Self wants it to NOT be Rachel.
Because Rachel evokes so many feelz in self.
And Rachel’s point of view is the one we’re inside of, mostly.
Somewhere near the halfway point of Girl on the Train, self reads an Anna point of view. Self is usually impatient with multiple point of view narratives: she thinks the switching around is really just a lame excuse for the author not to come up with a tight plot. Like the switch is nothing more than an extended tease. But self really relishes the point-of-view switches in Girl on the Train. The novel presents us with a great puzzle and a great unreliable narrator and the only way the reader can figure out what’s really going down is to hear from all the characters.
Anna (Tom’s current wife) describes seeing Rachel. It’s a scene that we’ve seen earlier, narrated from Rachel’s point of view. All along, self has thought of Rachel as a well-meaning, deluded drunk. Just your typical messed-up anti-heroine. Self absolutely loathes Tom. His diatribes, his abandonment of Rachel. Of course, we aren’t that sympathetic with Anna, Tom’s current wife.
Then, suddenly, we’re inside Anna’s head, Anna watching Rachel. And it is a little un-nerving to read Rachel as giving a sort of sneer at Anna. The sneer of a woman who is absolutely in control of her actions, if not of her emotions. Could Rachel be pulling a fast one on the reader? (And how on earth is Emily Blunt going to play this character, Emily Blunt who is so immensely likeable even when bitchy, as she was in The Devil Wears Prada?)
What’s really interesting is that, despite the fact that Anna is the Other Woman, and of course we would not expect her to have a sympathetic view of Rachel, when she describes sneering Rachel, it makes the reader question her liking of Rachel, instead of making us dislike Anna more.
Why does this happen?
Each switch in point of view is a surprise. In other words, the patterns are unpredictable: we don’t have a uniform order for the switching. It’s not Anna, followed by Rachel, followed by Megan, then back to Anna, followed by Rachel, followed by Megan etc etc
But each switch does carry the story forward. And readers find themselves becoming detectives, constantly testing new theories of who did what.
And such is self’s curiosity that she sometimes cannot wait to resume reading, she grabs the book (which is always in her tote) even if it only means reading a few paragraphs more.

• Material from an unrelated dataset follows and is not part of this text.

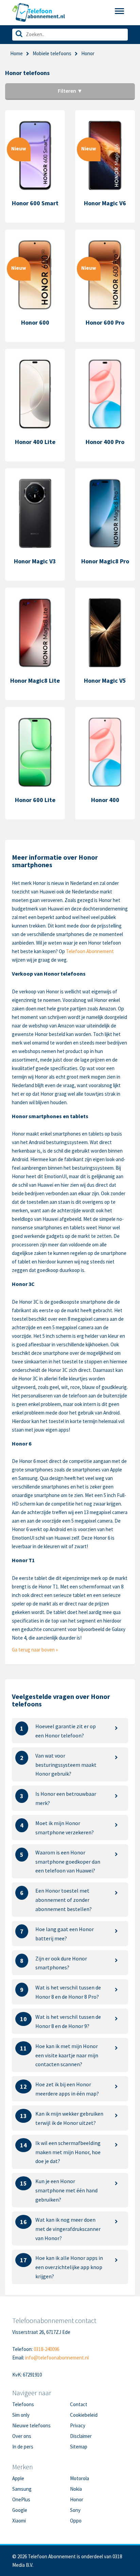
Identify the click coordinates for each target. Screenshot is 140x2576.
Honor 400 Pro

She thinks her seatmate on the plane who much preferred Daniel Silva to Paula Hawkins was so, so wrong.
The Girl on the Train resembles The Curious Incident of the Dog in the Nighttime, another mystery that asks: Who did it?
The central character has some flaw that makes it difficult for her/him to be taken seriously. In TCIOTDITN, it’s the narrator’s Aspergers. Here, it’s the fact that Rachel is alcoholic and depressed and given to mood swings. Yet, they doggedly persist in their “investigations.”